Je n'en demande pas tant : si peu tolérables que soient ses souffrances, Gustave n'a rien d'un souffre-douleur. C'est justement ce qui me détourne de croire Dumesnil sur parole. On connaît des pères atrabilaires qui ont haï un de leurs enfants dès le berceau ; tel était le vieux Mirabeau et quand on lui demandait le motif de sa haine il répondait en d'autres mots comme cette mère qui abominait sa fille de quinze ans : « Question de peau. » Mais il n'eût jamais pris sur lui de promener son fils en carriole, ce que fit tant de fois le médecin-philosophe. Non : quand l'enfant parut – le second qu'il eût réussi en neuf ans – soyons sûrs qu'Achille-Cléophas lui fit bon accueil. Par quel sadisme abstrait l'eût-il obligé sans le connaître à déroger, à laisser le Savoir et l'Art de guérir à son frère, pourquoi – sans lui donner le temps de montrer ses aptitudes – l'eût-il d'avance confiné dans les bas offices ? Et s'il eût été, ce cadet, un Newton en herbe, mieux : un Dupuytren ? Il fût mort dans l'ignorance : quel manque à gagner pour une famille utilitaire ! Et puis le vieux Flaubert aime l'argent ; la Science même, il faut qu'elle rapporte : ses héritiers mâles ont le devoir d'accroître le patrimoine, ce serait un crime de l'écorner.
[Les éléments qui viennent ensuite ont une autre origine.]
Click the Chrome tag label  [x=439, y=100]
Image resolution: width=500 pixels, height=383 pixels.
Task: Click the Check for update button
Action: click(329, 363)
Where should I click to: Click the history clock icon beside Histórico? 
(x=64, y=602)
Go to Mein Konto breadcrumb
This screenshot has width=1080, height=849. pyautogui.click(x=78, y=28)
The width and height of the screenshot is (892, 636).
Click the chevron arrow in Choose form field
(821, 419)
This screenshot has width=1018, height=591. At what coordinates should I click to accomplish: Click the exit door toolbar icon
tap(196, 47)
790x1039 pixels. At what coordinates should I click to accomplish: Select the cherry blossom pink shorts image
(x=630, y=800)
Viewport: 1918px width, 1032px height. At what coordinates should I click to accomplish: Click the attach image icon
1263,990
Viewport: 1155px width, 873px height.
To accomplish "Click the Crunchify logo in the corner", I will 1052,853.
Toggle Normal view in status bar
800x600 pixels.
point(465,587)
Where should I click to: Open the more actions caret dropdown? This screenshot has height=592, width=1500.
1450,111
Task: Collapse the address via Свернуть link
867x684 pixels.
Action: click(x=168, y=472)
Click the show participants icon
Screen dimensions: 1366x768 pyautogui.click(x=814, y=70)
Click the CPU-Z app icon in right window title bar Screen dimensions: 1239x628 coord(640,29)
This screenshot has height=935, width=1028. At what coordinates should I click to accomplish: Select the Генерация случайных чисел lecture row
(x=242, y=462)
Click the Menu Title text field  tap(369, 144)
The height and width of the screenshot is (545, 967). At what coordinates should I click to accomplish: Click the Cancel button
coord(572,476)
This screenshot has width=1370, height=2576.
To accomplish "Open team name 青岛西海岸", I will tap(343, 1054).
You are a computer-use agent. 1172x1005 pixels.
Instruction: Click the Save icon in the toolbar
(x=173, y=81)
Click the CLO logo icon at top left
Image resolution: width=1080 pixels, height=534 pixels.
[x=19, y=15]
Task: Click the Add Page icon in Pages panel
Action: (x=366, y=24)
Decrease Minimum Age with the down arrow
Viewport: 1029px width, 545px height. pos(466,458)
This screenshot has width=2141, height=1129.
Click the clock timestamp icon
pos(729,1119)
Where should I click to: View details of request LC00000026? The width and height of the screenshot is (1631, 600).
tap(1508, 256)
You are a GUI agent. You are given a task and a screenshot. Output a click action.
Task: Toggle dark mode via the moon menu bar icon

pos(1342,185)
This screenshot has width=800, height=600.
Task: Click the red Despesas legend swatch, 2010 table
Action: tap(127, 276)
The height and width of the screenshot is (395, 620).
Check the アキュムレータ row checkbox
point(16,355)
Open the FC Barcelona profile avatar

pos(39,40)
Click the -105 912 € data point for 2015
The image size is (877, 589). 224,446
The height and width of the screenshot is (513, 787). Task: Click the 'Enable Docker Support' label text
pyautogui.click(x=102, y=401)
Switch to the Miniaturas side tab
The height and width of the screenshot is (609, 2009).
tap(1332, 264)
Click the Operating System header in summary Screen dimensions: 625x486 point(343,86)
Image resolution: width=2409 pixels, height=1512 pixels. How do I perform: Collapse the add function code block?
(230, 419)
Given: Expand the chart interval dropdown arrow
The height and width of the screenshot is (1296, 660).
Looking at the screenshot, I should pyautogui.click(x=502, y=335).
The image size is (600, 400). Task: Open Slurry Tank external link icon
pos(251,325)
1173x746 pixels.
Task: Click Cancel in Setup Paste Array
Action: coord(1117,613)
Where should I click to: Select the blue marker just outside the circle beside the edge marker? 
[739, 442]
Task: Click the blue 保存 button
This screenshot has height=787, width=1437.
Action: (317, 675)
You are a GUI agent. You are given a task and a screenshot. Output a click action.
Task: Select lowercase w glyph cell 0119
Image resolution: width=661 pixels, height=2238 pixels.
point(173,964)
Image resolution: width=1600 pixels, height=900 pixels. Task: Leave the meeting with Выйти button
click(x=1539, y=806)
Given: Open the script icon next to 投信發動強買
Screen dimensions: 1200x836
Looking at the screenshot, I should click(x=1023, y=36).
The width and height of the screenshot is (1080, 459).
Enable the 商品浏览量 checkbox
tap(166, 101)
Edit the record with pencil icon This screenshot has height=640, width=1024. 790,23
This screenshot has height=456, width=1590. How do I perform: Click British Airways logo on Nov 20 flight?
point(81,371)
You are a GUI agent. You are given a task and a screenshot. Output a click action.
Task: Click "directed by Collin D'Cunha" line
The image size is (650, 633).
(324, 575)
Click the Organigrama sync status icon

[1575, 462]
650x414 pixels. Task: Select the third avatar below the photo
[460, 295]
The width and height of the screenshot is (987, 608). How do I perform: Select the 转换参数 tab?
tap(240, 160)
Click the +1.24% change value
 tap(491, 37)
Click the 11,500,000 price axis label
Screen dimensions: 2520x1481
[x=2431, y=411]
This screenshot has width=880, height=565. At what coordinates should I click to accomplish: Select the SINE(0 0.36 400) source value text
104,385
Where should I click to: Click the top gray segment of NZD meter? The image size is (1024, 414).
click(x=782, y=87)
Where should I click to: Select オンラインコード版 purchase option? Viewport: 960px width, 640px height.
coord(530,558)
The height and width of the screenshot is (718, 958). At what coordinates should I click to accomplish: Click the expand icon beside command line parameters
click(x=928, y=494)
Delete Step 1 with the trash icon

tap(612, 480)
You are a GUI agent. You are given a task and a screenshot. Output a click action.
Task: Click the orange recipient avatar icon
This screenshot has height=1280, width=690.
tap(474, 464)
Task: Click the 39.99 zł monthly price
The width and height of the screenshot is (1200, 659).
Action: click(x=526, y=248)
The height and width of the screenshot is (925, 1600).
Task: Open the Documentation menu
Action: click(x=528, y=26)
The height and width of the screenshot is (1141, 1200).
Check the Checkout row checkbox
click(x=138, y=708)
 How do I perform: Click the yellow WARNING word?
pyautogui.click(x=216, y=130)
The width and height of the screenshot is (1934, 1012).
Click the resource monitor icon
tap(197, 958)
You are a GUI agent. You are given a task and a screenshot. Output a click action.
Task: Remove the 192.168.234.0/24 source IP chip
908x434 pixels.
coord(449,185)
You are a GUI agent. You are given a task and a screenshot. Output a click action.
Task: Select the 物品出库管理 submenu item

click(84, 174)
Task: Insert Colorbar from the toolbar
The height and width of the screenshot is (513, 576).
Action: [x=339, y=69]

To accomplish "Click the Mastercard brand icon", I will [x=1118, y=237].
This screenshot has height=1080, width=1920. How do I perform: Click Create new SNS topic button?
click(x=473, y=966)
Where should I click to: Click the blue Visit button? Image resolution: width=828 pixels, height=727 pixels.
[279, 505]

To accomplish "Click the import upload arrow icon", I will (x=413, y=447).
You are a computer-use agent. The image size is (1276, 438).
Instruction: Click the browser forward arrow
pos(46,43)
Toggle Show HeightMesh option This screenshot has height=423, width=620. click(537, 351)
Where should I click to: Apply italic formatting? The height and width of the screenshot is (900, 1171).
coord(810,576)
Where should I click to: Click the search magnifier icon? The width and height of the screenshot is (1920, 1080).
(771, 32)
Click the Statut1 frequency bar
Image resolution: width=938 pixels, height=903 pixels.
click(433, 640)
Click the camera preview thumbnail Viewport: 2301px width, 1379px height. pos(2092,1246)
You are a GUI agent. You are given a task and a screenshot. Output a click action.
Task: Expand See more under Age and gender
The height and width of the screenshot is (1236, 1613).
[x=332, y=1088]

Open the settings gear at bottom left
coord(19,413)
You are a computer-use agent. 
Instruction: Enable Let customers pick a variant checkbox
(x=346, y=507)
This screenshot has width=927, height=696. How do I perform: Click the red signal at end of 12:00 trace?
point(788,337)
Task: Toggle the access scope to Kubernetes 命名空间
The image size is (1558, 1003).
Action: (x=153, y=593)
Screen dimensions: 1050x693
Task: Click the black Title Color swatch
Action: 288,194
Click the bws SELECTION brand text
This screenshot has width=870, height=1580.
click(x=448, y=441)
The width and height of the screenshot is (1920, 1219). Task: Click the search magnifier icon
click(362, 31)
Or un procureur du roi vit de ses rentes et quelquefois sur son capital, l'État le paie fort mal, à l'époque. Exprès : pour rendre une justice de classe, il n'est que d'avoir du bien. Qu'on en ait au départ, pense le géniteur, rien de mieux, à la condition d'avoir doublé sa fortune quand on prend sa retraite. Quant à se retirer d'une carrière plus pauvre qu'on y est entré, non : on aurait travaillé sans rémunération.

J'opte pour la version de Caroline : elle me semble vraie dans sa modération. Mais on peut bien préférer l'autre : ni les articulations ni le résultat de la recherche ne changeront.

3. Gustave ne s'y est pas trompé. Il écrit, dans Madame Bovary : « (Le docteur Larivière) appartenait à la grande école chirurgicale sortie du tablier de Bichat, à cette génération, maintenant disparue, de praticiens philosophes qui, chérissant leur art d'un amour fanatique, l'exerçaient avec exaltation et sagacité ! Tout tremblait dans son hôpital quand il se mettait en colère, et ses élèves le vénéraient si bien qu'ils s'efforçaient, à peine établis, de l'imiter le plus possible ; de sorte que l'on trouvait sur eux, par les villes d'alentour, sa longue douillette de mérinos et son large habit noir, dont les parements déboutonnés couvraient un peu ses mains charnues, de fort belles mains, et qui n'avaient jamais de gants. »

4. « Les notables de Normandie », cité par Dumesnil, Gustave Flaubert, p. 81.